Find Minimum in Rotated Sorted Array

Problem

Given a rotated sorted array nums with distinct values, return the minimum element.

The array was originally sorted in ascending order, then rotated at an unknown pivot.

Intuition

The rotation creates two sorted runs. One of them contains the minimum; the other does not.

The trick is to compare the midpoint against the right boundary:

• if nums[mid] > nums[hi], the minimum must be strictly to the right of mid;
• otherwise, mid could be the minimum, so keep it in play by moving hi left to mid.

This is binary search on a property, not on a value.
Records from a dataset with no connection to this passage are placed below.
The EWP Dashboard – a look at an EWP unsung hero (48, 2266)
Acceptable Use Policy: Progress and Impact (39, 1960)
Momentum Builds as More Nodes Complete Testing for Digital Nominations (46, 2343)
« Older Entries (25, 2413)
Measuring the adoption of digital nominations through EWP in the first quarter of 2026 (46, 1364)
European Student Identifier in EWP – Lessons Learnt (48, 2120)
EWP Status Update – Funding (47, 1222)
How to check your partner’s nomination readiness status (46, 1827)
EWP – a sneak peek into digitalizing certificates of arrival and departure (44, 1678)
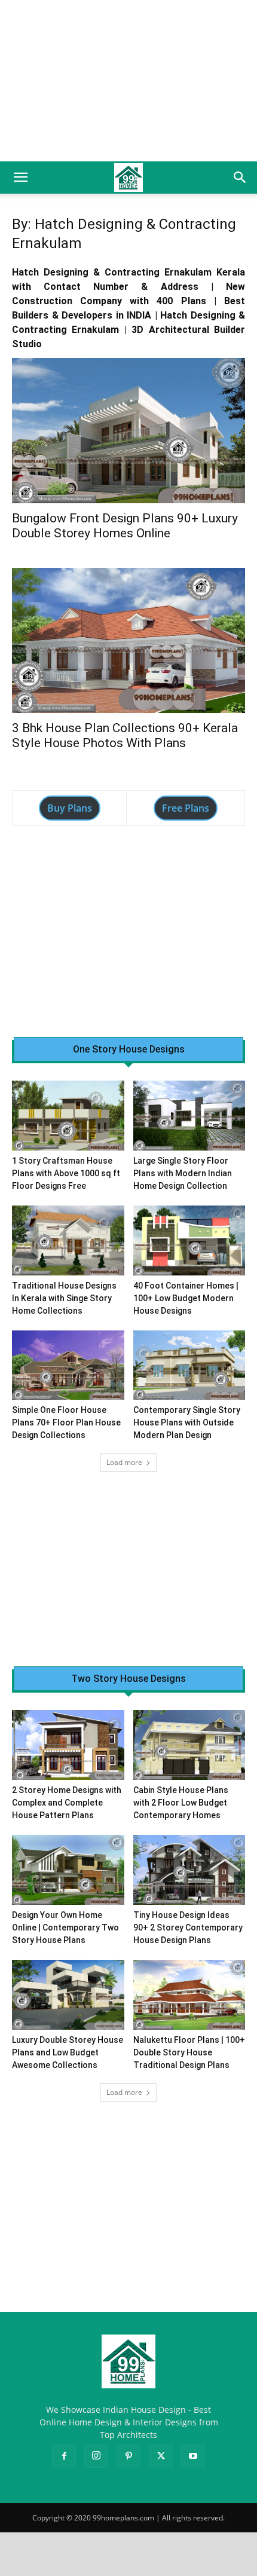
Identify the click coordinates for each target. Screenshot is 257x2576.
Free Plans (185, 808)
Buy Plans (69, 808)
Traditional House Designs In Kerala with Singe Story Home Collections (64, 1298)
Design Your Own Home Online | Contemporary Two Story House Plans (65, 1927)
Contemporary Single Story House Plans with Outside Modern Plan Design (186, 1422)
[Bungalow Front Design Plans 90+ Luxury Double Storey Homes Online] (128, 430)
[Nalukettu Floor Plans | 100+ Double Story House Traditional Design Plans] (189, 1995)
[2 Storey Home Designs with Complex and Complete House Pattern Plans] (68, 1745)
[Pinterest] (128, 2456)
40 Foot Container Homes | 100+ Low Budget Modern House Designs (185, 1298)
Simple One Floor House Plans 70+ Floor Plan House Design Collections (66, 1422)
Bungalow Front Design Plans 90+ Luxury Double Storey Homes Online (125, 525)
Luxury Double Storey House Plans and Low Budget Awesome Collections (67, 2052)
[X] (161, 2456)
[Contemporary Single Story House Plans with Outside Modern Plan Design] (189, 1365)
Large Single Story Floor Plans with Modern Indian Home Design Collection (182, 1173)
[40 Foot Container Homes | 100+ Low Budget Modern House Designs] (189, 1240)
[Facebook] (64, 2456)
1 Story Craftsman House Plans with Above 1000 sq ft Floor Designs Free (66, 1173)
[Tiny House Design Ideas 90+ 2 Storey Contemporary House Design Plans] (189, 1870)
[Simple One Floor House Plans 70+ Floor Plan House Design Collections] (68, 1365)
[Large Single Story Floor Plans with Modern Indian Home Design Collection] (189, 1116)
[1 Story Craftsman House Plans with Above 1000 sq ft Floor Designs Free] (68, 1116)
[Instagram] (96, 2456)
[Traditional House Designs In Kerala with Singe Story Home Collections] (68, 1240)
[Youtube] (193, 2456)
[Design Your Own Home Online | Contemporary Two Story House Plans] (68, 1870)
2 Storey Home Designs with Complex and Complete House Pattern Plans (66, 1802)
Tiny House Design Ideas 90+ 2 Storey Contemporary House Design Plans (188, 1927)
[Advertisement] (128, 80)
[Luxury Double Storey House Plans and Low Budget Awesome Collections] (68, 1995)
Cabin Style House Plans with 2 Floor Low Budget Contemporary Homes (180, 1802)
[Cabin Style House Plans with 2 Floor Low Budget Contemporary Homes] (189, 1745)
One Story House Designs (129, 1049)
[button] (20, 177)
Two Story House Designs (128, 1679)
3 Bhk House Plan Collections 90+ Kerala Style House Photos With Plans (125, 735)
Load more (124, 1462)
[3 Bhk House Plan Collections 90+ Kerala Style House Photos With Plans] (128, 640)
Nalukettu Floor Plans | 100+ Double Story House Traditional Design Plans (189, 2052)
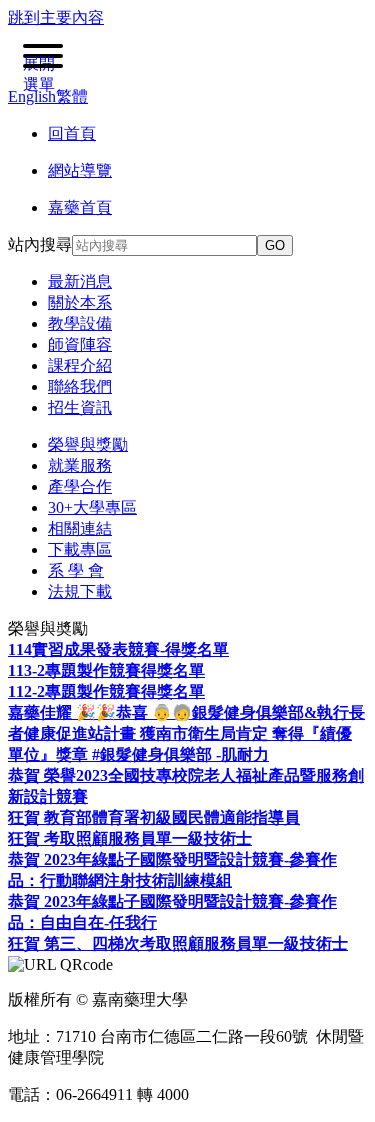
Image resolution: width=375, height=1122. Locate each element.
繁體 (72, 96)
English (32, 96)
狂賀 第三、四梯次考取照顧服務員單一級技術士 (178, 943)
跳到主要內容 (56, 17)
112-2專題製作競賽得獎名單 (106, 691)
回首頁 (72, 133)
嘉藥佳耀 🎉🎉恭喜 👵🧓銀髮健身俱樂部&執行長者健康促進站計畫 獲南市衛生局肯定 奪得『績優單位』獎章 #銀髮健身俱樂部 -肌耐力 (186, 733)
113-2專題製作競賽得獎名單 (106, 670)
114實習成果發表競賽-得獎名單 (118, 649)
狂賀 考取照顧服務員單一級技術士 (130, 838)
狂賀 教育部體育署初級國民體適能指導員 (154, 817)
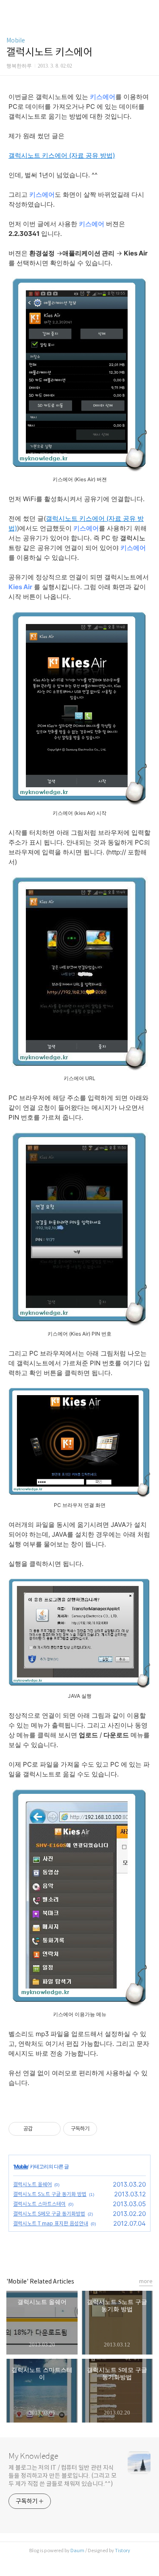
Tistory (122, 2550)
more (146, 2281)
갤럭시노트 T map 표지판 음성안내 (50, 2223)
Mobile (15, 40)
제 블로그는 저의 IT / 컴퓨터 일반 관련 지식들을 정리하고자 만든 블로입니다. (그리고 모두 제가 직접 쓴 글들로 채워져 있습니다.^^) (62, 2476)
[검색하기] (148, 9)
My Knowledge (33, 2456)
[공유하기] (40, 2128)
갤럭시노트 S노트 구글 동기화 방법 (49, 2194)
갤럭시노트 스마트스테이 (39, 2204)
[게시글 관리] (51, 2128)
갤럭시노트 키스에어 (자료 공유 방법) (61, 155)
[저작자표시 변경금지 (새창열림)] (104, 2128)
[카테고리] (10, 9)
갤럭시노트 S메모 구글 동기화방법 (49, 2213)
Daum (77, 2550)
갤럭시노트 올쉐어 (32, 2184)
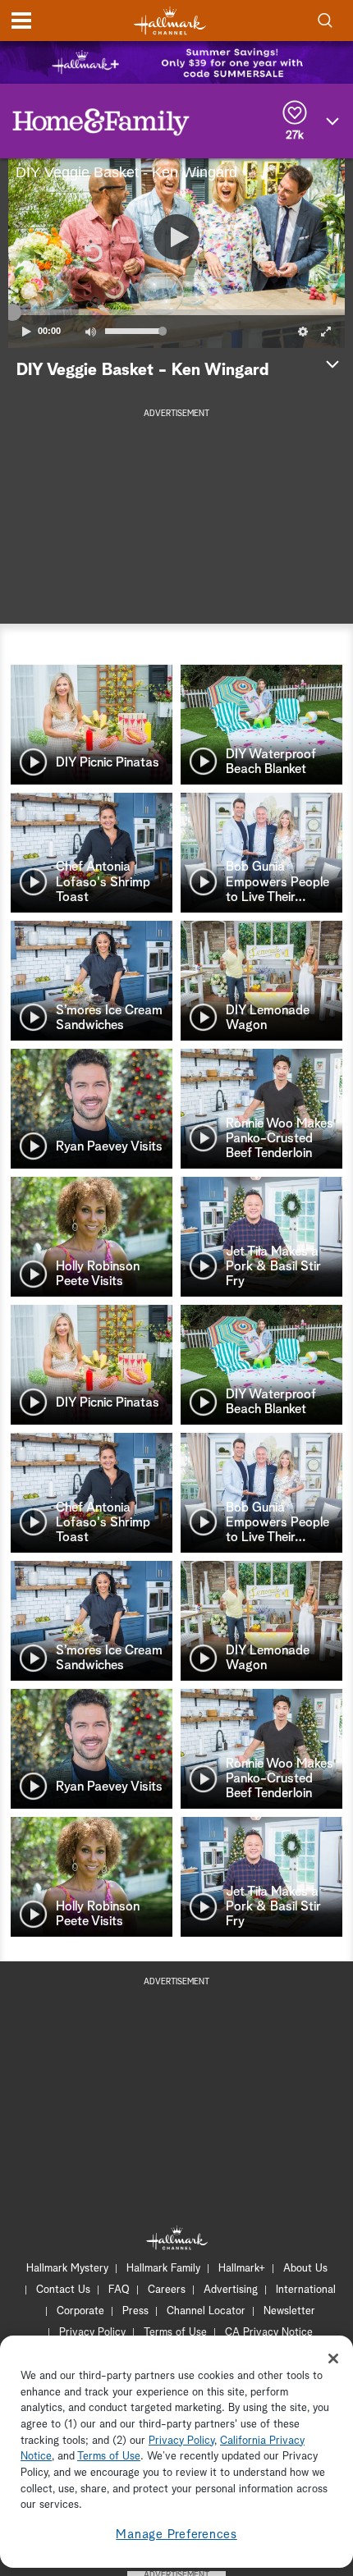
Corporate (80, 2311)
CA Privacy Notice (269, 2332)
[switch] (90, 331)
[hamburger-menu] (21, 20)
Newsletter (289, 2311)
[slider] (176, 312)
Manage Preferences (176, 2534)
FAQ (119, 2290)
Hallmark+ (241, 2268)
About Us (305, 2268)
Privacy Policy (92, 2332)
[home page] (170, 21)
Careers (167, 2290)
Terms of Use (175, 2332)
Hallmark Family (163, 2268)
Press (135, 2311)
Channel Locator (206, 2311)
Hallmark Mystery (67, 2268)
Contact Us (63, 2290)
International (306, 2290)
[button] (91, 252)
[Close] (333, 2358)
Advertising (231, 2290)
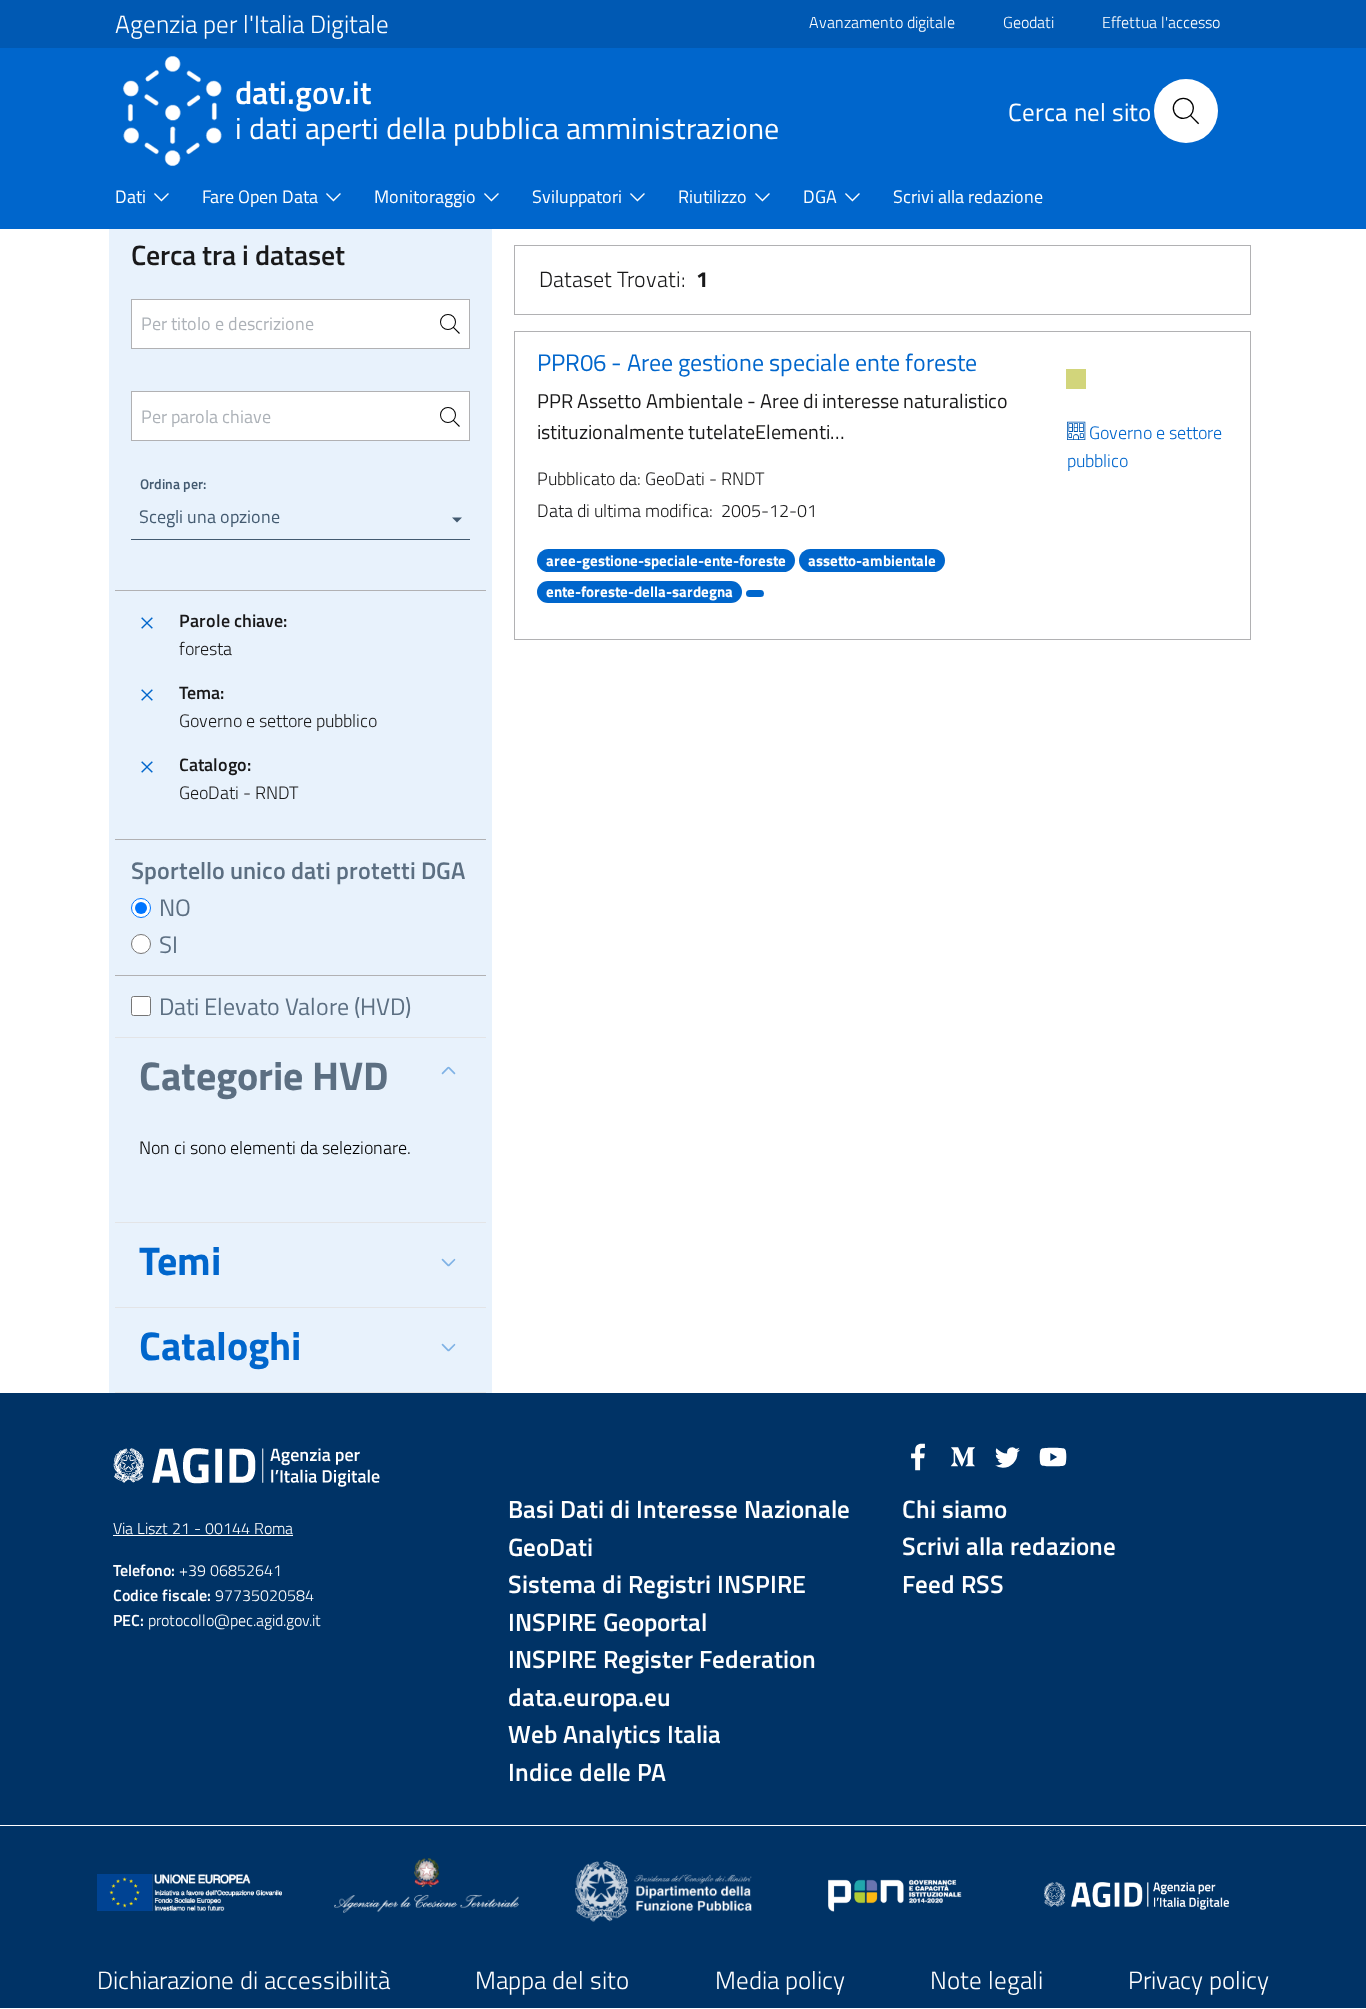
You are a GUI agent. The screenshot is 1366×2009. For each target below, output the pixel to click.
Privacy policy (1198, 1980)
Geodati (1028, 22)
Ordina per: (173, 483)
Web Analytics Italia (614, 1734)
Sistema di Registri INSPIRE (657, 1584)
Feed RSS (953, 1584)
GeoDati (550, 1547)
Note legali (986, 1980)
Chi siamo (954, 1509)
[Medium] (963, 1455)
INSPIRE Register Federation (662, 1659)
You are not asking "where is 0?" You are asking "which side of the pivot is this midpoint on?"

Approach

impl Solution {
    pub fn find_min(nums: Vec<i32>) -> i32 {
        let mut lo = 0usize;
        let mut hi = nums.len() - 1;

        while lo < hi {
            let mid= lo + (hi - lo) / 2;
            if nums[mid] > nums[hi] {
                lo = mid + 1;
            } else {
                hi = mid;
            }
        }

        nums[lo]
    }
}

function findMin(nums: number[]): number {
  let lo = 0;
  let hi = nums.length - 1;

  while (lo < hi) {
    const mid = lo + Math.floor((hi - lo) / 2);
    if (nums[mid] > nums[hi]) {
      lo = mid + 1;
    } else {
      hi = mid;
    }
  }

  return nums[lo];
}

Trace

Find the minimum in nums = [4, 5, 6, 7, 0, 1, 2]:

The interval collapses onto index 4, which holds the minimum 0.

Edge cases

• Already sorted array — no rotation means the first element is the minimum.
• One element — the loop never runs; return that element.
• Pivot near the end — the same comparison still isolates the minimum without special cases.

Takeaway

Binary search works on structure, not just values. Once you can prove that one side of the midpoint has a property the other side lacks, the search becomes mechanical.

This exact habit reappears in answer-space binary search and in many rotated or partially ordered data problems later.